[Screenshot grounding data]
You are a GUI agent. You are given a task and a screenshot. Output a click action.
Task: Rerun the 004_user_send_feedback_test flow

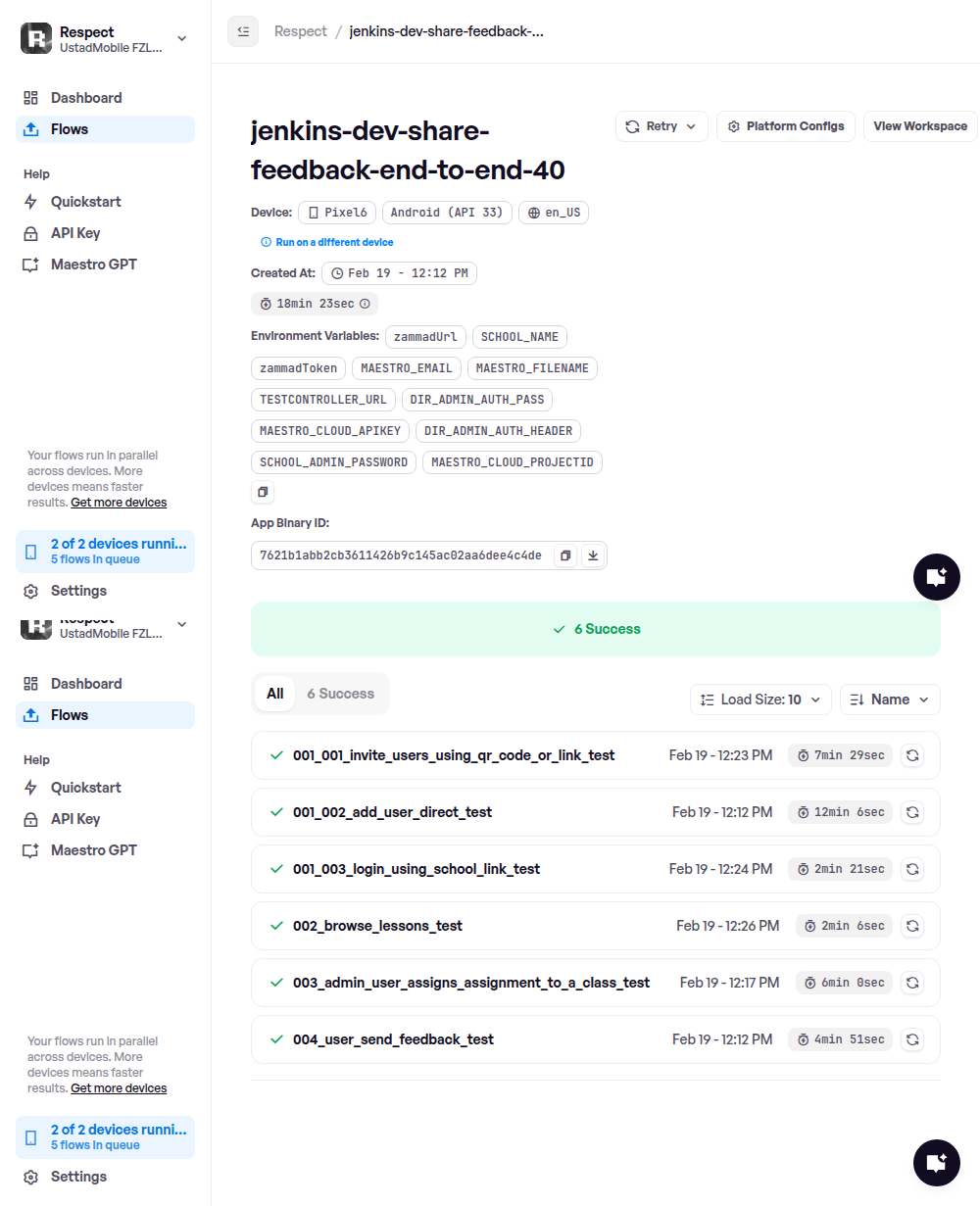click(x=911, y=1039)
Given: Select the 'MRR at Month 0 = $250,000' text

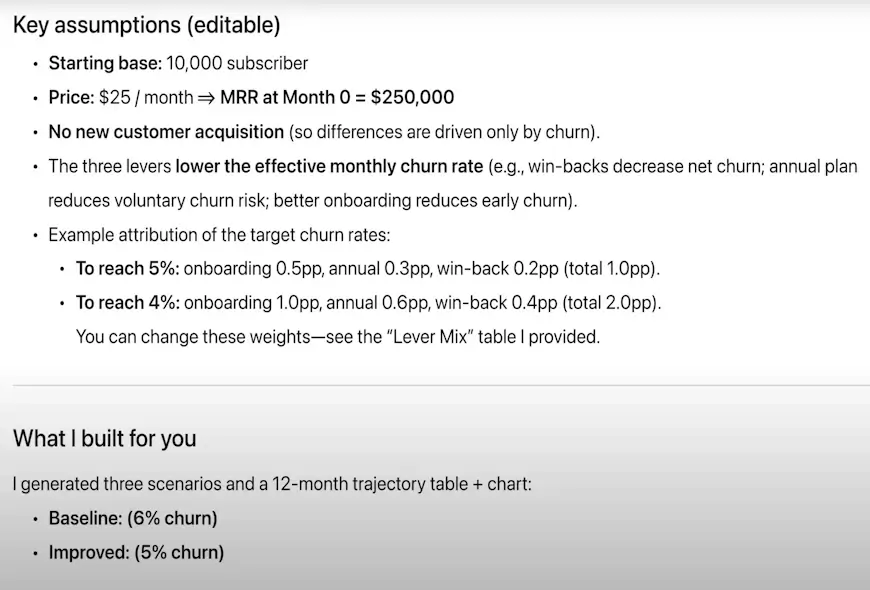Looking at the screenshot, I should point(337,98).
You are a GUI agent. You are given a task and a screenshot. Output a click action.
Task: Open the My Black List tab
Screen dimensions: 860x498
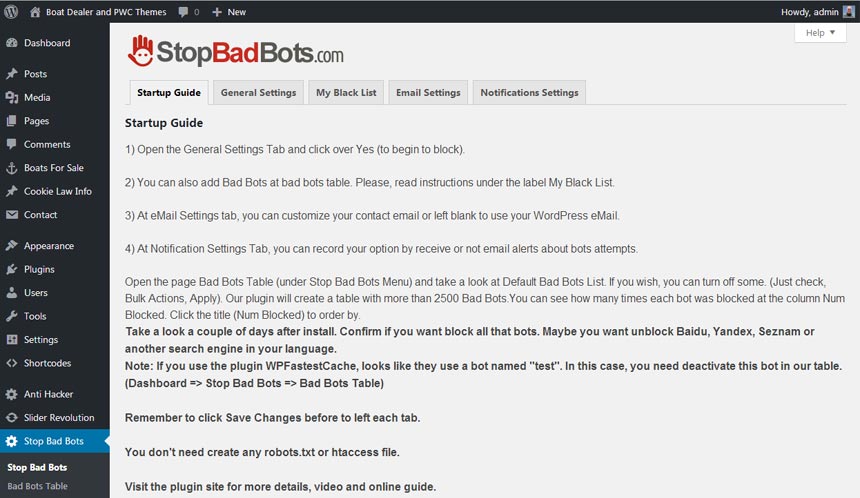346,93
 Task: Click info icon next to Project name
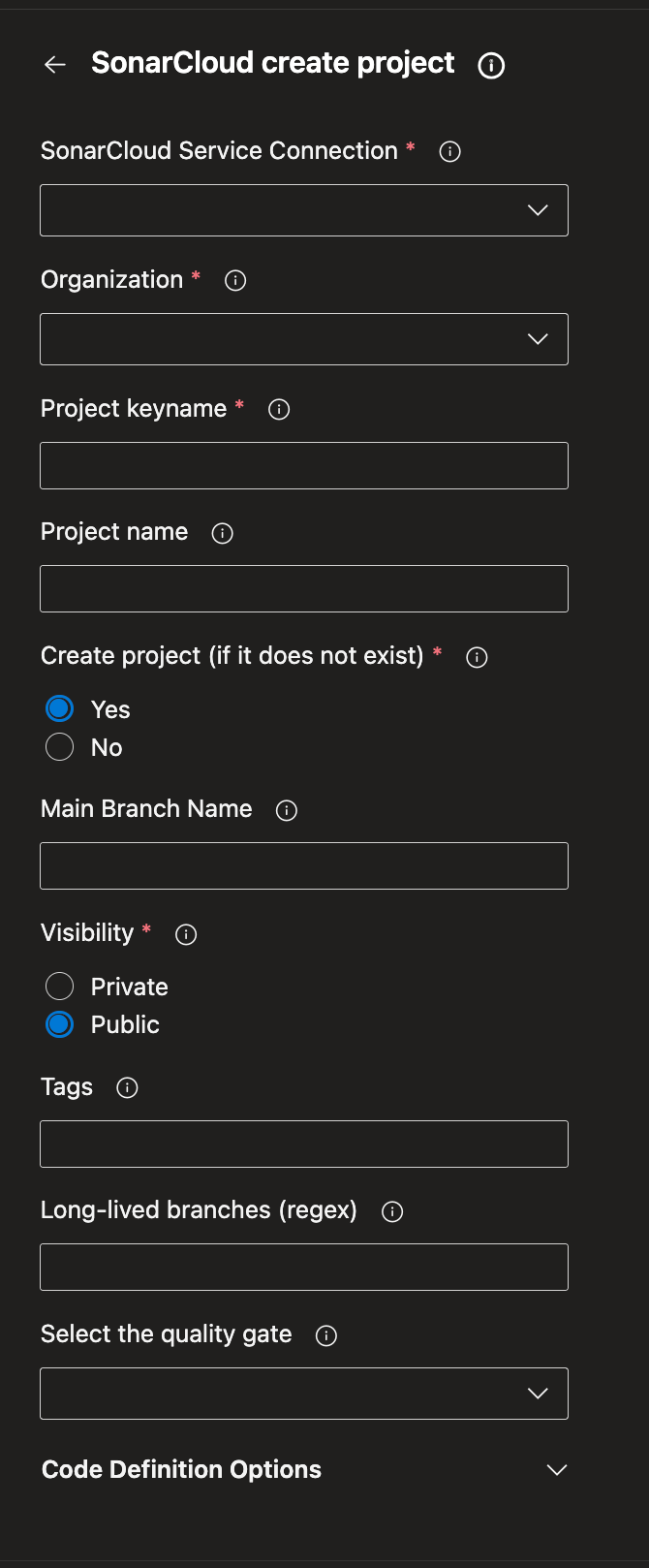click(223, 534)
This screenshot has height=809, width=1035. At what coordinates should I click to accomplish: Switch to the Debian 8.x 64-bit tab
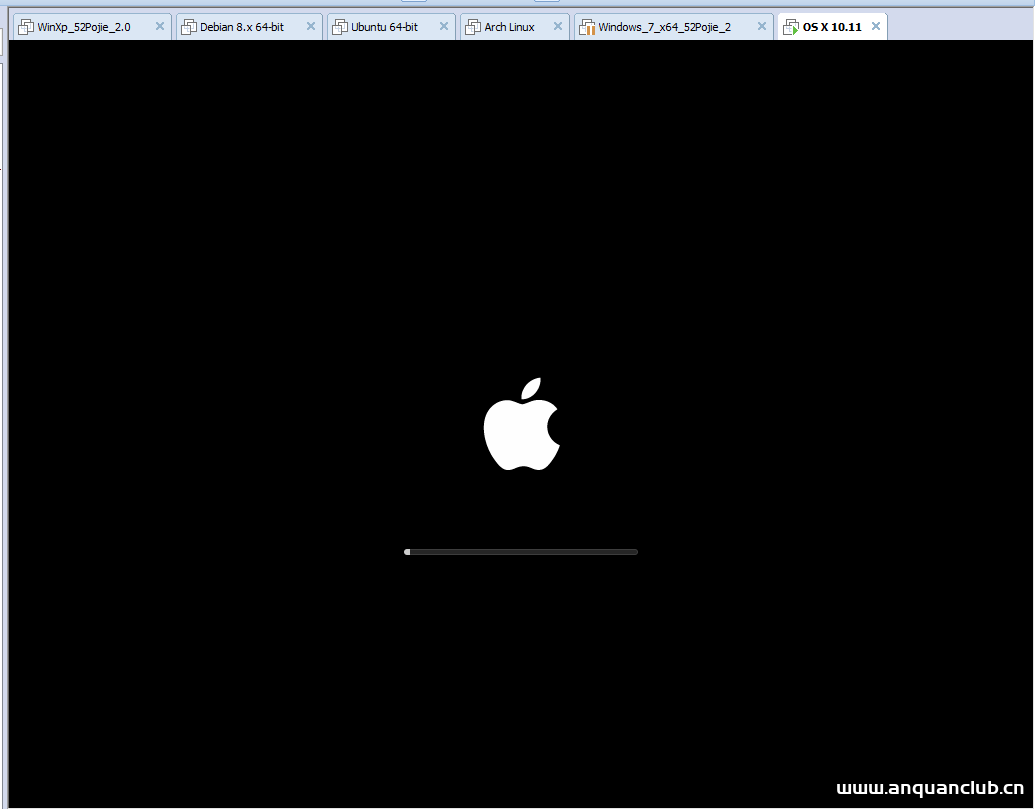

WHAT YOU ARE ASKED TO DO >> Copy every record above exactly as written, but leave out the pictures.

RESPONSE >>
You are a GUI agent. You are given a task and a screenshot. Output a click action.
Task: Rerun the 004_user_send_feedback_test flow

click(x=911, y=1039)
Given: Select the 'MRR at Month 0 = $250,000' text

Looking at the screenshot, I should point(337,98).
You are a GUI agent. You are given a task and a screenshot. Output a click action.
Task: Open the My Black List tab
Screen dimensions: 860x498
346,93
 Task: Click info icon next to Project name
click(223, 534)
This screenshot has height=809, width=1035. At what coordinates should I click to accomplish: Switch to the Debian 8.x 64-bit tab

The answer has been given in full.